Rewrite the records below, substituting "pair of coordinates" for "coordinate pair" and leaving everything else unchanged. Leave out the pictures.

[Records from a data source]

####

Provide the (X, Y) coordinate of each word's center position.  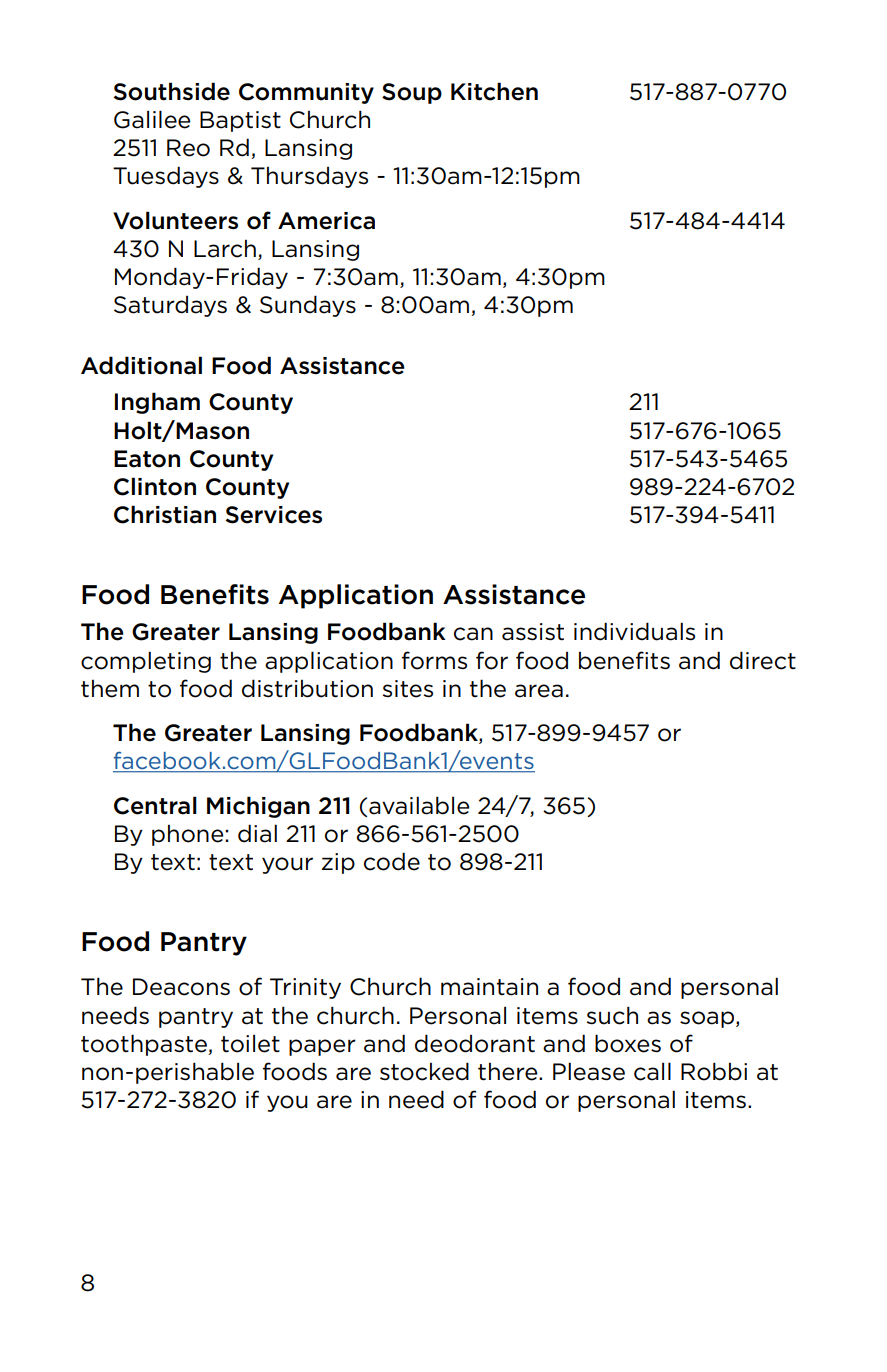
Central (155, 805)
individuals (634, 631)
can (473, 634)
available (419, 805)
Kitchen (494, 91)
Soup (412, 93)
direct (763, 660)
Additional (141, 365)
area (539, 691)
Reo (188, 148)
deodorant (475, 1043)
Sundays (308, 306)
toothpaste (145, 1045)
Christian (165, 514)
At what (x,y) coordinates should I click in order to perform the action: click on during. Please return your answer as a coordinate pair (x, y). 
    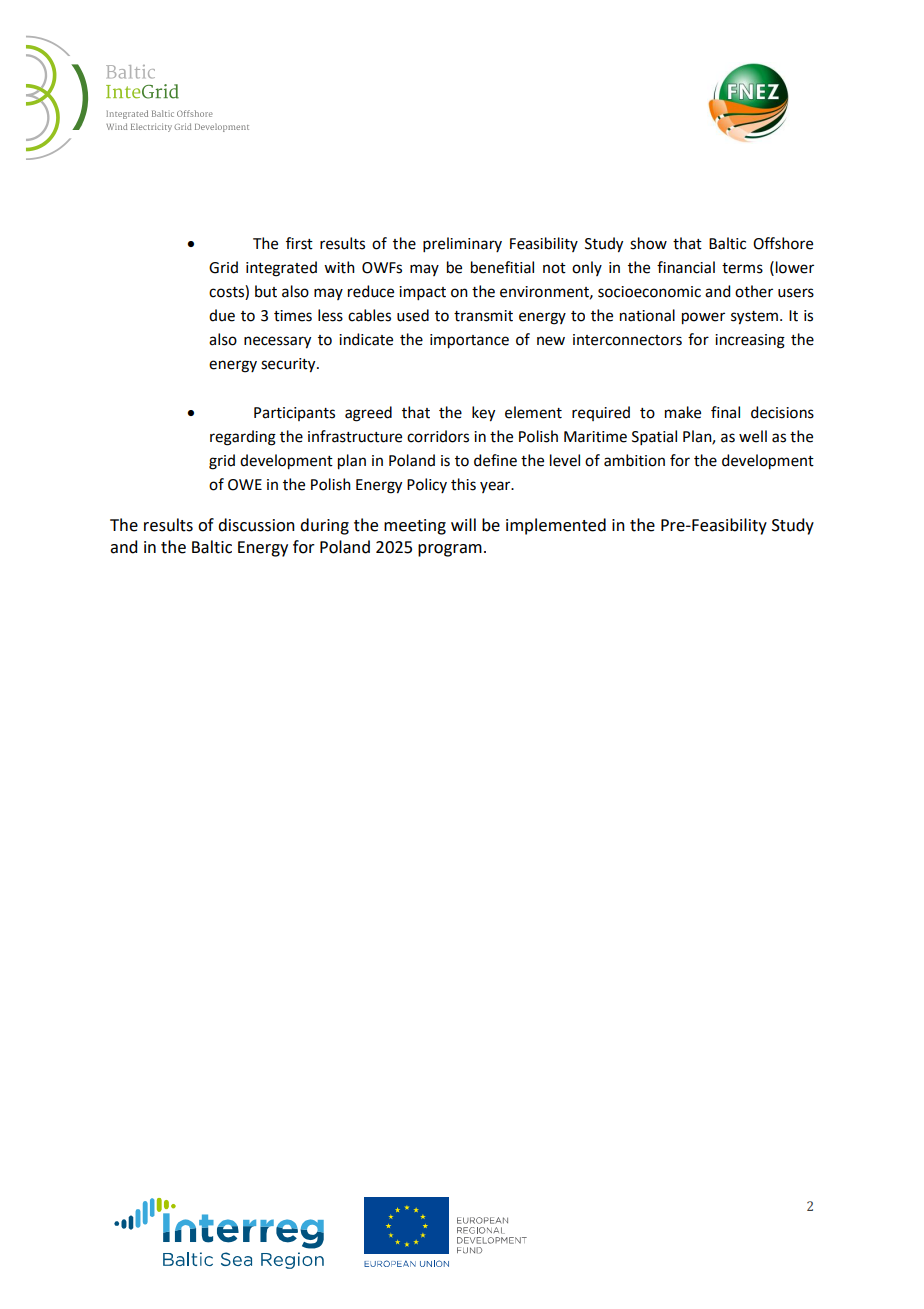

####

*FULL OUTPUT*.
Provide the (X, Y) coordinate of each word's center position.  
Central (155, 805)
individuals (634, 631)
can (473, 634)
available (419, 805)
Kitchen (494, 91)
Soup (412, 93)
direct (763, 660)
Additional (141, 365)
area (539, 691)
Reo (188, 148)
deodorant (475, 1043)
Sundays (308, 306)
toothpaste (145, 1045)
Christian (165, 514)
At what (x,y) coordinates should I click in order to perform the action: click on during. Please return your answer as a pair of coordinates (x, y). 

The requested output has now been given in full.